Долгое время упругий живой сверток лежал, отгороженный от мира даже не прутьями манежа, но главным образом идиотизмом возраста. Хотел, но не мог прекратить все это. Стоило чуть повзрослеть – научился регулярно, до двух раз на дню, уходить в инсайт. Оказываясь вне тела, орать, естественно, прекращал.
Чувствовал легкость и свободу. Окружающее было видно ясно и хорошо. Плавая в желтоватом тумане вокруг дешевой лампочки в шестьдесят ватт, одно время висевшей в их спальне на черном, кое-как скрученном проводе, учился любви к людям. Находящиеся внизу существа были приятными и трогательными. Папа пил водку и играл на рояле. Мама накидывала на себя шаль и танцевала, смешно покачивая угловатыми бедрами, а также чрезмерно развитыми, как у всех пианисток, плечами.
К школьным годам Иван научился переживать состояния, которые к нему приходили, не беспокоя домашних. Другими словами, Карлсон Кастанеда прилетал к Малышу по-тихому, что не позволяло окружающим усомниться в душевном здоровье ребенка. Но стоило Левкину слегка повзрослеть, как его взяло мерцание, чтобы больше не отпускать лет до тридцати.
Затем он уехал из провинции и на десять лет забыл то, что с ним происходило раньше. Решил, что во всем виновата она, Z-земля, Z-юность, Z-мир, затерянный в степи, пахнущий молибденом, ковылем и медом. В столице Иван Павлович пытался жить честно и добропорядочно в метафизическом смысле этого слова. Но вот, кажется, этой добропорядочности снова был положен предел. Такой же простой и категоричный, какой случился тогда.
Левкин не мог сказать, что стало толчком для первого путешествия к бескрайним берегам великого Нигде. Но момент ухода в мерцание Левкин помнил так ясно, будто это произошло с ним вчера.

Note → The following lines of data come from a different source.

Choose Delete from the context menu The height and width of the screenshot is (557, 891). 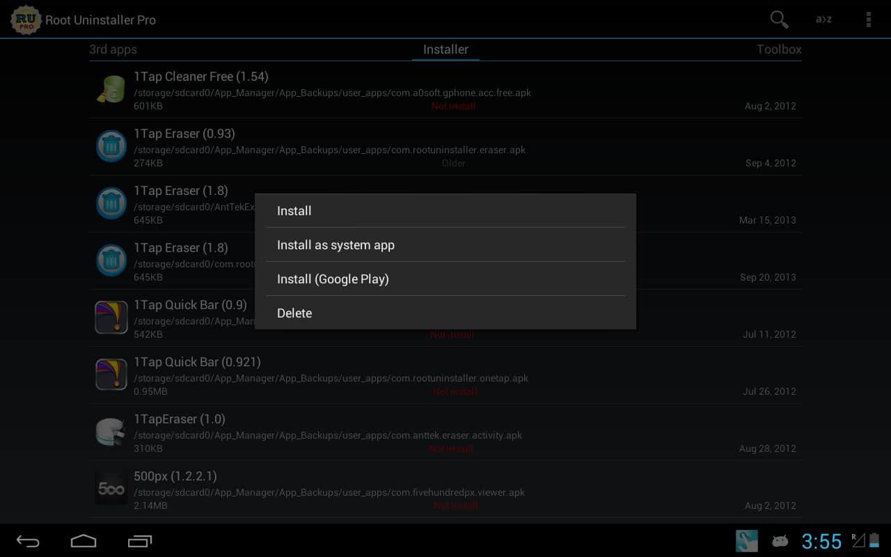[446, 313]
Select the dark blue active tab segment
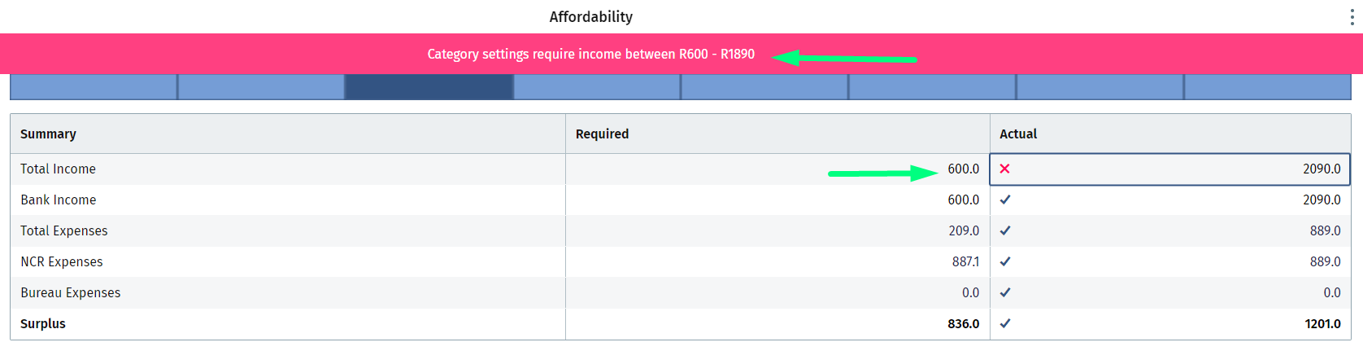Viewport: 1363px width, 351px height. click(x=429, y=87)
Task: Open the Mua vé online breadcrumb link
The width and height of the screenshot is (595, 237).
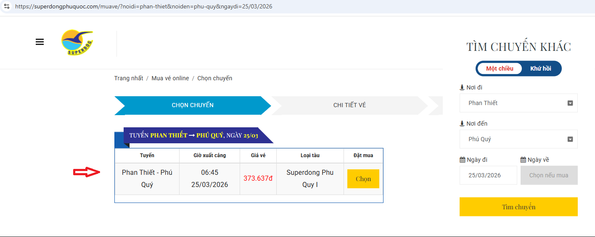Action: click(x=170, y=78)
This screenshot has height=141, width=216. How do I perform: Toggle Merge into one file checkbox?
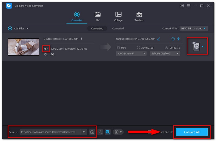tap(150, 132)
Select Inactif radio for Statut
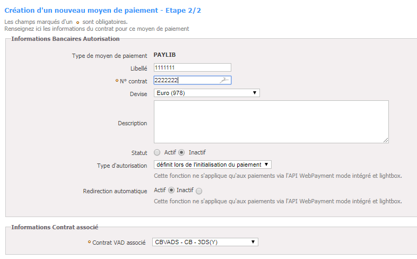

Стоял самый что ни на есть легкий, прозрачный, разноцветный прекрасный октябрь. Мальчик шел из школы домой, вяло помахивая портфелем. Левкин и сейчас помнил это ощущение в руке. Он делает взмах назад, портфель по инерции выносит вперед, снова отводит руку назад – портфель сам собой возвращается. Хорошо идти, петляя между деревьев старого сквера. Листья шуршат под ногами, и ботинок из-за этого шуршащего разноцветного кома разглядеть нельзя.
Листопад захватывал и покрывал все вокруг. Пронзительный свет наискось резал мир сквозь стремительно редеющие яркие кроны. Запах смерти и свежести кружил голову. Этот запах и был последним, что Иван запомнил из той жизни. Он вошел в мерцание прямо из листопада. В глазах отчаянно зарябило, замерцало, и во всем теле разлилась томная разноцветная тяжесть, а потом случилась яростная янтарная вспышка.